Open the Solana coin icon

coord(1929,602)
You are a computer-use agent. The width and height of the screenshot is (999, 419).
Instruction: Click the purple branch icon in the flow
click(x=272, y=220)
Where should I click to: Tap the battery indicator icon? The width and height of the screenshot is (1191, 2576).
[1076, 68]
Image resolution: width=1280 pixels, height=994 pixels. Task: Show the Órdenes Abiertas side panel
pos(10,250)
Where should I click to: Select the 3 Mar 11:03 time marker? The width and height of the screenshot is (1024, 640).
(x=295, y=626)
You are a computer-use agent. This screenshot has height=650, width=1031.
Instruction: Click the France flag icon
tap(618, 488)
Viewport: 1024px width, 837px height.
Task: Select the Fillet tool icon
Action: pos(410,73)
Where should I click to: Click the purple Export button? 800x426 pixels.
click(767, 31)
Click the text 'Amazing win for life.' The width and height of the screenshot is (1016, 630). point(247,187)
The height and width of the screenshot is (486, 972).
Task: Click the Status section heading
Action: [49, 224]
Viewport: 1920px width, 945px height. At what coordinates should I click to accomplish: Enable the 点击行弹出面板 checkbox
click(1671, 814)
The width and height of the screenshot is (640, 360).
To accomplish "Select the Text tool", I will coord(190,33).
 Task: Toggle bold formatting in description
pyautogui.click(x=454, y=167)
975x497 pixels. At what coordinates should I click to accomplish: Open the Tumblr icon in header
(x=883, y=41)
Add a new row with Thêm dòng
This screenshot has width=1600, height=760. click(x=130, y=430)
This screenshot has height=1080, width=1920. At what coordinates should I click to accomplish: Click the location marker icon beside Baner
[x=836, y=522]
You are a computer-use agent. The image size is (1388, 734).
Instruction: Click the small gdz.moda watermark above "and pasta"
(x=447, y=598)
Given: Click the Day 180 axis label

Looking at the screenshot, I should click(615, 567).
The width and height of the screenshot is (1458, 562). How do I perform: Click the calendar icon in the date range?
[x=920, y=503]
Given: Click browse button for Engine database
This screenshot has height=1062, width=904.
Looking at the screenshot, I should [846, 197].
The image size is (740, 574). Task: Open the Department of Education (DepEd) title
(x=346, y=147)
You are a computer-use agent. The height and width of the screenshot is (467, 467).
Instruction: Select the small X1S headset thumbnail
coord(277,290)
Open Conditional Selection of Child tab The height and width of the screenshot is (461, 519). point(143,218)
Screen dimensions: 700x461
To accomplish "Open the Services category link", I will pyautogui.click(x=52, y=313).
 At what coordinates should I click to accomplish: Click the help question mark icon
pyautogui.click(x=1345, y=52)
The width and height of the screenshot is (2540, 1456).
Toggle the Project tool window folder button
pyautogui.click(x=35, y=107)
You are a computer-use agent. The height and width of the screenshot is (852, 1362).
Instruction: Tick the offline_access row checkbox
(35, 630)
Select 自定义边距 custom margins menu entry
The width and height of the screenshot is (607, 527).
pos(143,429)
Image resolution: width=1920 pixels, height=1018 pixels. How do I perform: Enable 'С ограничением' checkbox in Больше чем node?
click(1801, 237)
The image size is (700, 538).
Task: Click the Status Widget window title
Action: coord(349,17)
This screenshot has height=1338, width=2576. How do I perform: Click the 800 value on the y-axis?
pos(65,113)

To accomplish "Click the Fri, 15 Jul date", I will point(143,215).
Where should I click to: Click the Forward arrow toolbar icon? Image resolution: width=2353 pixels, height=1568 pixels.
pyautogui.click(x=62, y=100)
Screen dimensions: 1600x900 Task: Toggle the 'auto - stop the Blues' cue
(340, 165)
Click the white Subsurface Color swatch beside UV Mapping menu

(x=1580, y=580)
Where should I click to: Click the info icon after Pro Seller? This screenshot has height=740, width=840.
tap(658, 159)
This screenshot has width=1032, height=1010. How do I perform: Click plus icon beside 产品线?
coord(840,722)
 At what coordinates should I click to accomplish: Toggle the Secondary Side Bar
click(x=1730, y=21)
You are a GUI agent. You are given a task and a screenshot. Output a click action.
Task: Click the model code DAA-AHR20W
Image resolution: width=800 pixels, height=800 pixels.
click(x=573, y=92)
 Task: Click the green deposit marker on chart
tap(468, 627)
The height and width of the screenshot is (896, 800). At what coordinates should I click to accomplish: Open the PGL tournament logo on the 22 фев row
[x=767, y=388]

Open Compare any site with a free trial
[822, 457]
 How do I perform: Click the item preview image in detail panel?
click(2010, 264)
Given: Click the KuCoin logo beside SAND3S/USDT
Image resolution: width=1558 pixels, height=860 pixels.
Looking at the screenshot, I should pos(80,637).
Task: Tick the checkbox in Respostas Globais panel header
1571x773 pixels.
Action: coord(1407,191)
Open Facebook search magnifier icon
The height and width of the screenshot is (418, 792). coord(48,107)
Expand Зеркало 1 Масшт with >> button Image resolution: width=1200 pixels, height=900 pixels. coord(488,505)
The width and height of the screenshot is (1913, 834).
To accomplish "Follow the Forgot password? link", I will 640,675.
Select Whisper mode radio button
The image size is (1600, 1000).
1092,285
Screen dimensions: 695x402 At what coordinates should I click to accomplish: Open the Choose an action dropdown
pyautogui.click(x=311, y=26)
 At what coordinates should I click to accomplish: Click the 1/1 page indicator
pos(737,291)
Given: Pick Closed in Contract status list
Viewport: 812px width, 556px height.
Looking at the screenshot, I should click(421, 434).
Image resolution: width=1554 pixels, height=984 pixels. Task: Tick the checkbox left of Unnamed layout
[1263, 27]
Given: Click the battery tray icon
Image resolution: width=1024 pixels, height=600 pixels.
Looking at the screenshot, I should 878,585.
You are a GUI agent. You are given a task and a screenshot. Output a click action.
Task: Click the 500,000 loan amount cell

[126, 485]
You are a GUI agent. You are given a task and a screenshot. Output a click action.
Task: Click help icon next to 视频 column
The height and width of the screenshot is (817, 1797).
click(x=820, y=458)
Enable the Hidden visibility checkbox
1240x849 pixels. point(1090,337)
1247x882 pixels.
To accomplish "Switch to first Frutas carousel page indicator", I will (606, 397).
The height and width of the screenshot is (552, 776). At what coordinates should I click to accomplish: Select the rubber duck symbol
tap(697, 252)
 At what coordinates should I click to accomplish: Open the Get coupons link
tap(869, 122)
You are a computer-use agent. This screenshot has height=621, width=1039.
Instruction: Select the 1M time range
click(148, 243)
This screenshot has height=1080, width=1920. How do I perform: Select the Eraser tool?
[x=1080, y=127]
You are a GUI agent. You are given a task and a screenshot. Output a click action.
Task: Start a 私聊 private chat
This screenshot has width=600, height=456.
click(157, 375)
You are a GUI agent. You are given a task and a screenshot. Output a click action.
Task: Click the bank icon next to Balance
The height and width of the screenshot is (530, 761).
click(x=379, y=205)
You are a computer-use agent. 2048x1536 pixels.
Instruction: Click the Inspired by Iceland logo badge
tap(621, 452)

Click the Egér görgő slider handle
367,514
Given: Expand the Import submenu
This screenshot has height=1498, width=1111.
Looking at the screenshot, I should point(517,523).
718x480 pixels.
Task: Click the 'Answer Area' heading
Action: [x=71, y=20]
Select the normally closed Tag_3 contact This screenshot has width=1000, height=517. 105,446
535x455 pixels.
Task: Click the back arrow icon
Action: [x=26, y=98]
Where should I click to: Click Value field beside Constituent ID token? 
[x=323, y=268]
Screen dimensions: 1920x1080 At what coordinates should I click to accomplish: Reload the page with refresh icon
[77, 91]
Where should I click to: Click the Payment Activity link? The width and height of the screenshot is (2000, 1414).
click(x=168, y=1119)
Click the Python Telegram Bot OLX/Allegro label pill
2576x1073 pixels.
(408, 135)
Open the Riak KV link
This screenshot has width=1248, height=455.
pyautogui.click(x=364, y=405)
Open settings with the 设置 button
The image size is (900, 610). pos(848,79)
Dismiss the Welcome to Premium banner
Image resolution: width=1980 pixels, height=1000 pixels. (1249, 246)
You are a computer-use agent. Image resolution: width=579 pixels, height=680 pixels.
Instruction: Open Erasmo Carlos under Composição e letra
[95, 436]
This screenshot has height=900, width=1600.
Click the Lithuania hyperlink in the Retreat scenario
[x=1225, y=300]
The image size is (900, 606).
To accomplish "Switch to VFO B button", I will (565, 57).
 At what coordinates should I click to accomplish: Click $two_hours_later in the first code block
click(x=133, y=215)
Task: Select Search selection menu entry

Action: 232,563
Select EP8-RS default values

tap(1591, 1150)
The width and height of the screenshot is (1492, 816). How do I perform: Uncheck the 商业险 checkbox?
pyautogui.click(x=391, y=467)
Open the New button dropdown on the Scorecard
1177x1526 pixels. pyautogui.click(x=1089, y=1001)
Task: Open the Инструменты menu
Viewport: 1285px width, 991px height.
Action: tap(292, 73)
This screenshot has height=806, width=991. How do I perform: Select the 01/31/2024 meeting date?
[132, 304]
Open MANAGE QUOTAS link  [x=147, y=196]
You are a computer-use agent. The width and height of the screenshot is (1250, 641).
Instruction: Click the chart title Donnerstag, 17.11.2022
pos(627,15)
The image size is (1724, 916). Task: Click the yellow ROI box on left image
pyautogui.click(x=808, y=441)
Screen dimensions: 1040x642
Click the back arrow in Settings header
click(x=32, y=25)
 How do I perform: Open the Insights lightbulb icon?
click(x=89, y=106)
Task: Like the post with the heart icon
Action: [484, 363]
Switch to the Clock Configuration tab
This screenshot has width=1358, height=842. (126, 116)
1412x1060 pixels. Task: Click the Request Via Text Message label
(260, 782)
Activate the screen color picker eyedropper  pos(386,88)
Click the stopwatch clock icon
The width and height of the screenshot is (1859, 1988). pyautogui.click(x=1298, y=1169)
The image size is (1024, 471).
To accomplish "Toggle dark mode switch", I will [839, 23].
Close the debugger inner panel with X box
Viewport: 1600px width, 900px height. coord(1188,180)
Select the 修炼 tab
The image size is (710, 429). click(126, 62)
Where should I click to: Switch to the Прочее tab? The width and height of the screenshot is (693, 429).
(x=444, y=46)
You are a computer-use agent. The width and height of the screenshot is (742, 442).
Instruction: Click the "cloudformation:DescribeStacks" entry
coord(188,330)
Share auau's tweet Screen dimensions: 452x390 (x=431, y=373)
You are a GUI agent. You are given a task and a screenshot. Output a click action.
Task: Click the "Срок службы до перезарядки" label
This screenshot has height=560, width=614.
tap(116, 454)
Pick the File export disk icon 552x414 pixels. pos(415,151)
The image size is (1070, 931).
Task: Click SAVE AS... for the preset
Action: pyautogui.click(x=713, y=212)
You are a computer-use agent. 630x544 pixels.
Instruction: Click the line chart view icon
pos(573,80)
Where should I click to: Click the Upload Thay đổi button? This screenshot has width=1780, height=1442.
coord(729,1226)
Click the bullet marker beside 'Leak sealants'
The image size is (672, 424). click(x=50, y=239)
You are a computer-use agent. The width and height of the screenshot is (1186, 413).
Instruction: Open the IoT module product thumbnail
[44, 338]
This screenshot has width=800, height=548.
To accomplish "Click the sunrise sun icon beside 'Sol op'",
━━━━━━
> Given instruction: Extract each line from the rows above that contains the word "back".

> Task solution:
Task: Click the back arrow icon
Click the back arrow in Settings header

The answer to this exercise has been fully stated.